Les divers facteurs qui prédisposent à la dépression majeure ou qui en protègent Catégories Divers facteurs

Organisationnels - Baisse de motivation au travail - Surcharge et débordement au travail - Difficulté relationnelle avec le supérieur

- Difficulté relationnelle avec les collègues ou conflit de rôle - Absence de défi

- Lourdeur de la clientèle

- Difficultés financières ou faillite

- Difficulté dans la conciliation famille/travail - Nouveau travail

- Sous-charge de travail

- Conditions ambiantes difficiles et manque de soutien Interpersonnels - Deuil

- Conflit interpersonnel - Transition de rôle ou de vie

- Déficit interpersonnel ou absence de soutien dans l’épreuve Identitaires - Perte de la santé

- Déni de la maladie - Rechute de dépression - Faible estime de soi - Enfance malheureuse De protection - Recherche de sens

- Connaissance de la dépression - Soutien interpersonnel

- Clarté des rôles

- Résolution de problèmes - Sécurité financière - Lâcher-prise - Jardinage - Lecture

- Se distraire de ses pensées ou méditations - Entraînement physique

La définition des facteurs organisationnels provient des écrits de divers chercheurs (Vézina et St-Arnaud, 2011; Wang, 2004; Chaire en gestion de la santé et de la sécurité du travail dans les organisations, 2003). Cette catégorie repose sur la réaction des sujets à des stress organisationnels. Par le fait même, les conditions d’apparition doivent se situer dans le milieu de travail par une réaction psychique de tension intérieure aux événements qui peuvent prendre différentes formes: la baisse de motivation, la surcharge ou la sous-charge de travail, l’absence de défi, les conditions ambiantes difficiles, le conflit de rôle, les difficultés relationnelles avec la clientèle, avec le supérieur ou les collègues, l’exposition à de hauts niveaux de performance, la difficulté de conciliation famille et travail, les ennuis financiers et le changement d’emploi. La personne n’a qu’à nommer ses sources de stress vécues au travail.
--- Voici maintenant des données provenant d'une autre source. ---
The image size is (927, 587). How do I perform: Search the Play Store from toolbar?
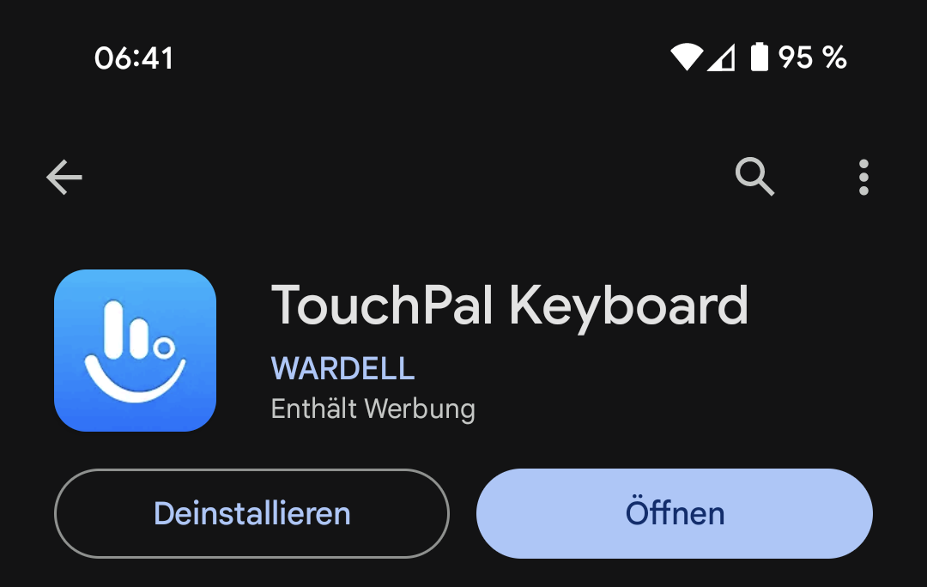click(x=755, y=176)
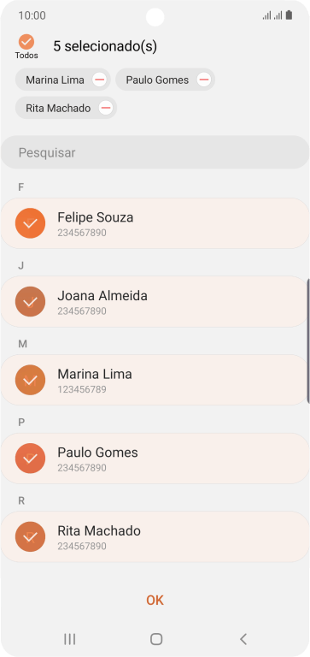Deselect Paulo Gomes checkmark in list
310x657 pixels.
(30, 459)
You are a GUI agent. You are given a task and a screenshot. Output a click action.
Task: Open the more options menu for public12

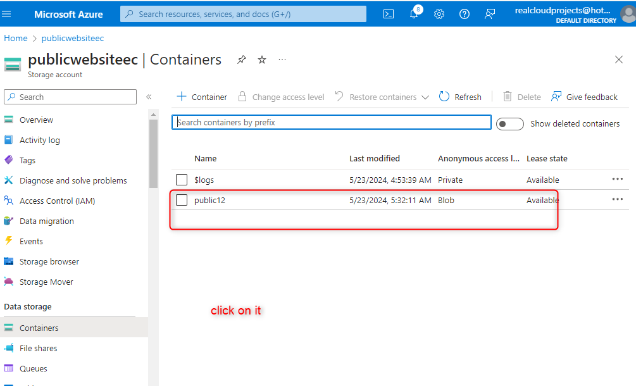[x=618, y=199]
Les facteurs interpersonnels proviennent de Klerman, Weissman, Rounsaville et Chevron (1984). Pour eux, la dimension interpersonnelle est une composante importante de la vie. Quatre domaines sociaux retiennent donc l’attention : le deuil pathologique, le conflit interpersonnel, les transitions de rôles et de vie difficiles et le déficit interpersonnel. Cette catégorie repose sur la réaction des sujets à ces situations interpersonnelles. Par le fait même, les conditions d’apparition doivent se situer dans le milieu de vie de la personne par une réaction psychique de tension intérieure à ces différentes situations. Ici aussi, les personnes n’ont qu’à identifier et nommer les facteurs qui correspondent à leur situation.
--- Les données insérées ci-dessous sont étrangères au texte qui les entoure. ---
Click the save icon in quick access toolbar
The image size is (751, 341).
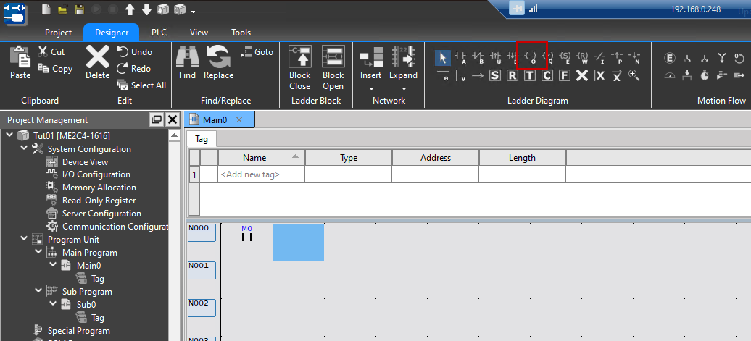79,9
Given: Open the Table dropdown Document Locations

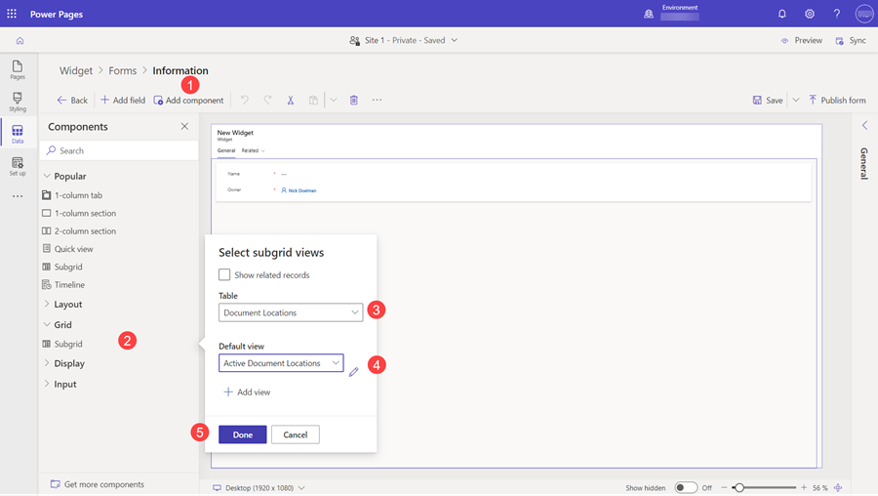Looking at the screenshot, I should [x=291, y=312].
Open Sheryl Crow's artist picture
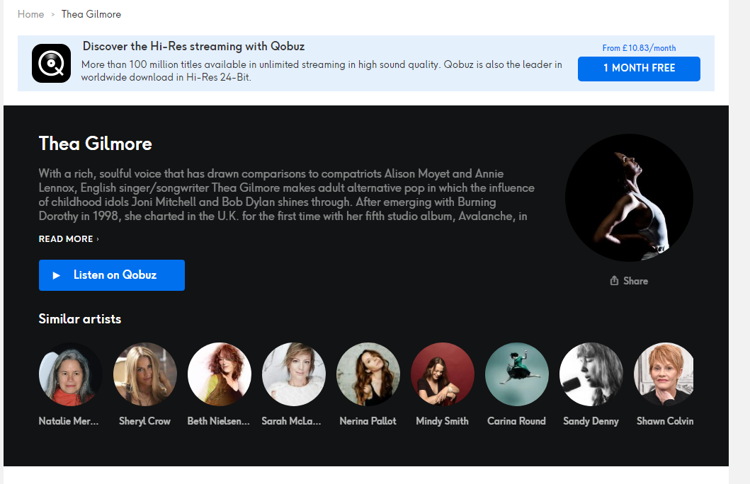Screen dimensions: 750x484 point(145,374)
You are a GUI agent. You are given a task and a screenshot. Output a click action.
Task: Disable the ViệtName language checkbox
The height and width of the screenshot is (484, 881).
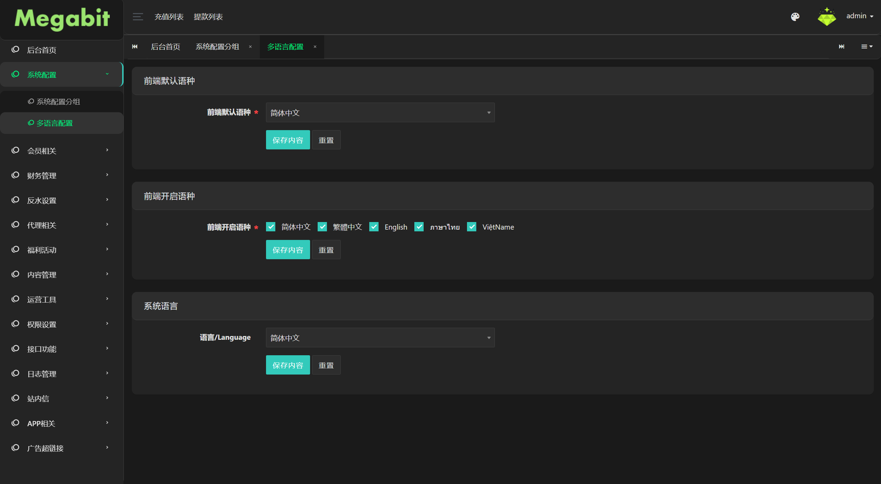(x=472, y=227)
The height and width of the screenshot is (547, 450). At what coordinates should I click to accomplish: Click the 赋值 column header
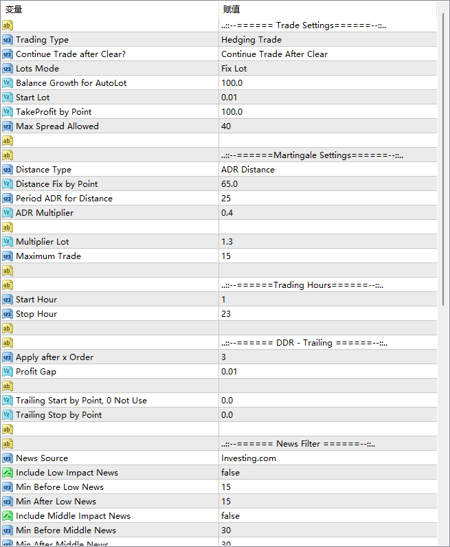pos(232,10)
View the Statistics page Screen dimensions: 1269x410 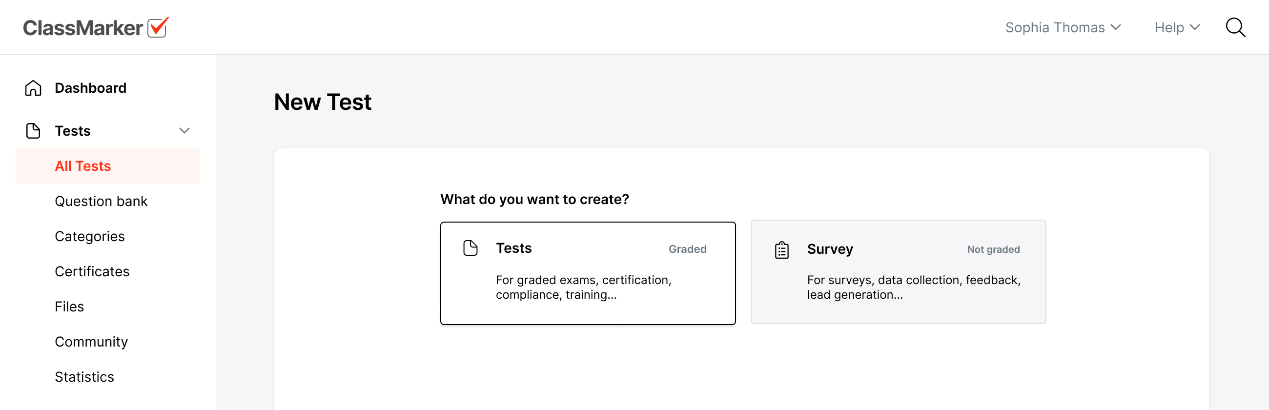click(84, 376)
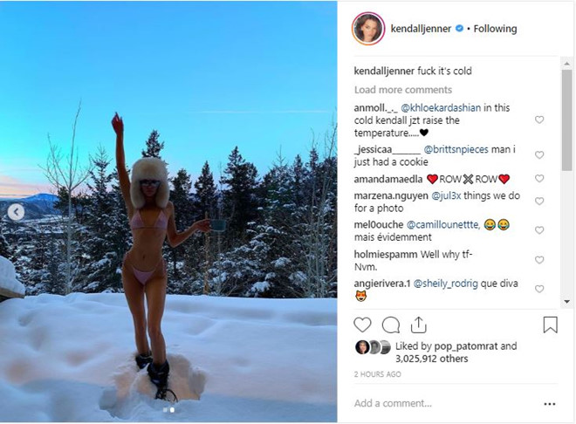
Task: Click the comments scrollbar up arrow
Action: pyautogui.click(x=566, y=64)
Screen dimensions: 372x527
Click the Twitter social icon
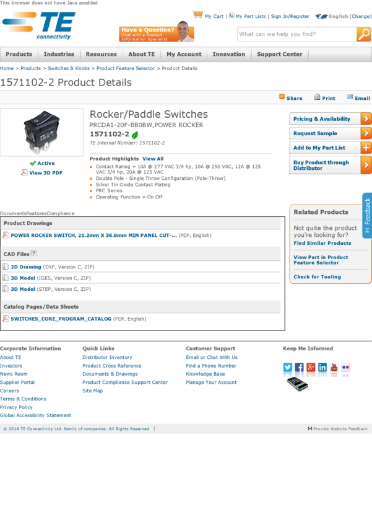[x=288, y=368]
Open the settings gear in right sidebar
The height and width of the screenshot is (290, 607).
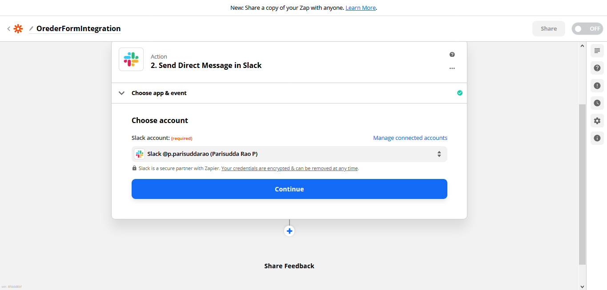[x=597, y=121]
Les facteurs identitaires sont en lien avec l’état de santé de la personne et la perte d’identité s’y rattachant qui peut être réactionnelle ou consécutive à l’émergence de la maladie. Cette perte qui perturbe le concept de soi et l’estime personnelle peut-être associée à l’émergence des symptômes de dépression, elle peut aussi les maintenir souvent pendant longtemps. Le choix de certains concepts repose sur l’impact d’un changement d’identité expliqué par Dubar (1996). Cette catégorie repose donc sur la réaction psychique de tension intérieure des personnes

participantes à l’apparition de la maladie. Elles n’ont qu’à les identifier et les nommer.
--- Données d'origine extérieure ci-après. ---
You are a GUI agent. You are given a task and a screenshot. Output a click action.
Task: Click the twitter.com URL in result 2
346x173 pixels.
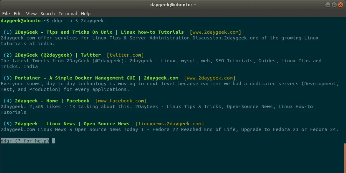(125, 55)
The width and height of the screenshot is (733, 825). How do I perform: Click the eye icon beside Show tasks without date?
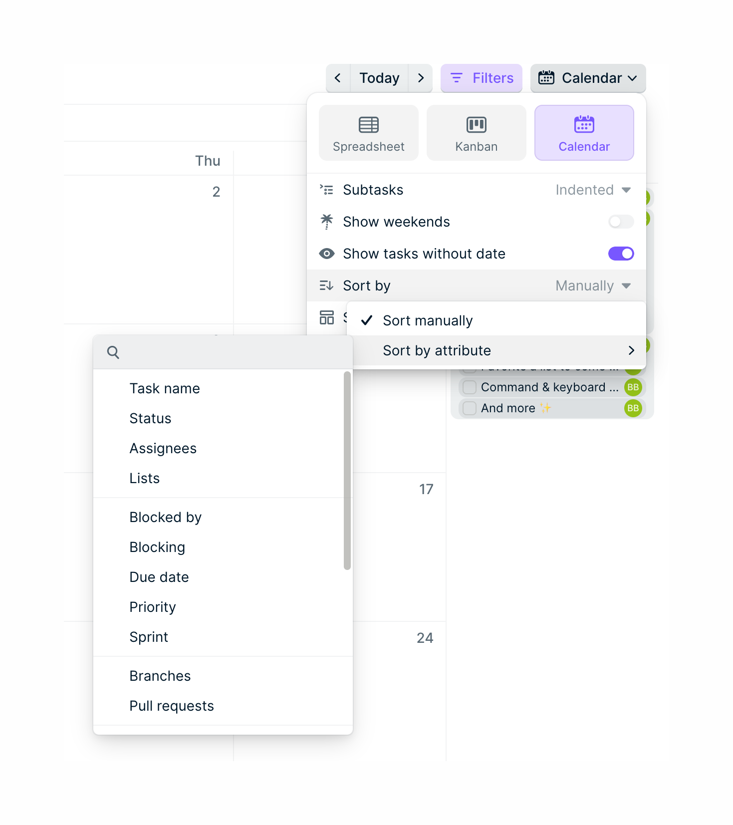(327, 254)
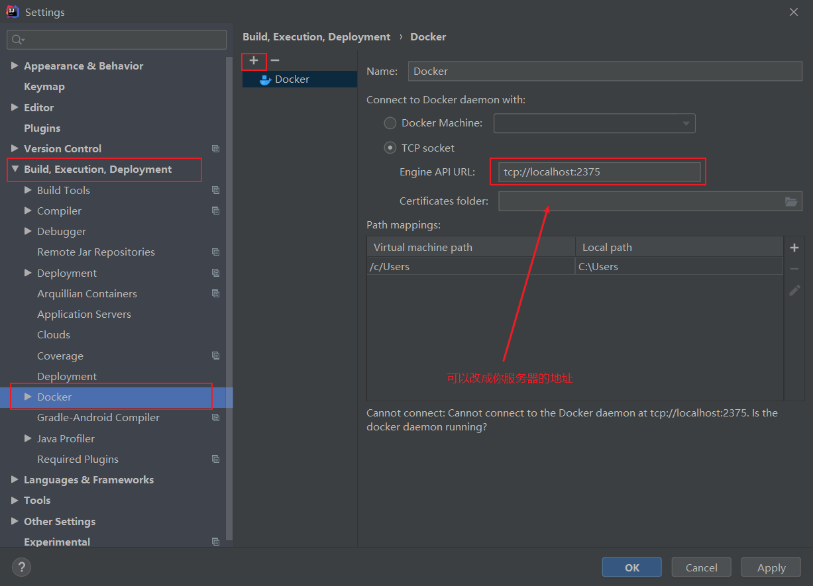Click the project-level icon beside Version Control

click(215, 149)
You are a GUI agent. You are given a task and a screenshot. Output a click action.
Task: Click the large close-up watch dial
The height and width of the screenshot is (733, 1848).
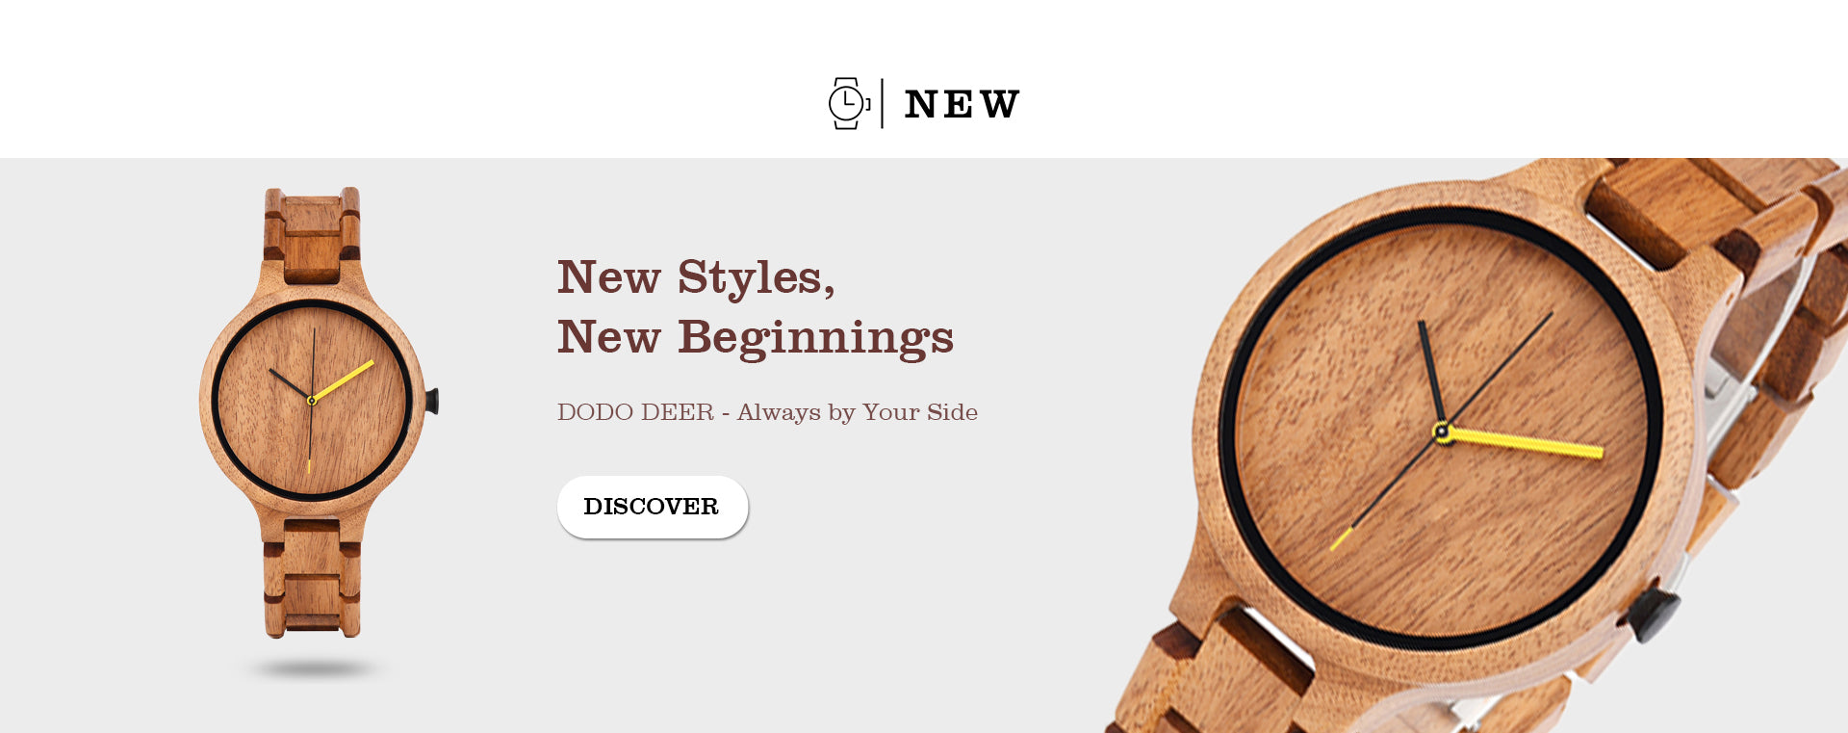click(1441, 429)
Quant aux facteurs de protection, ils peuvent favoriser chez la personne un retour à la santé ou permettre la réduction de l’intensité de ses symptômes de dépression. Contrairement aux autres facteurs, les concepts dégagés sont exclusivement issus du verbatim des quatre personnes interrogées. On peut notamment retrouver dans cette catégorie la recherche de sens, la connaissance de la dépression, le soutien interpersonnel, la clarté des rôles, la sécurité financière, le lâcher-prise, la méditation ou encore diverses activités physiques comme l’entraînement ou le jardinage.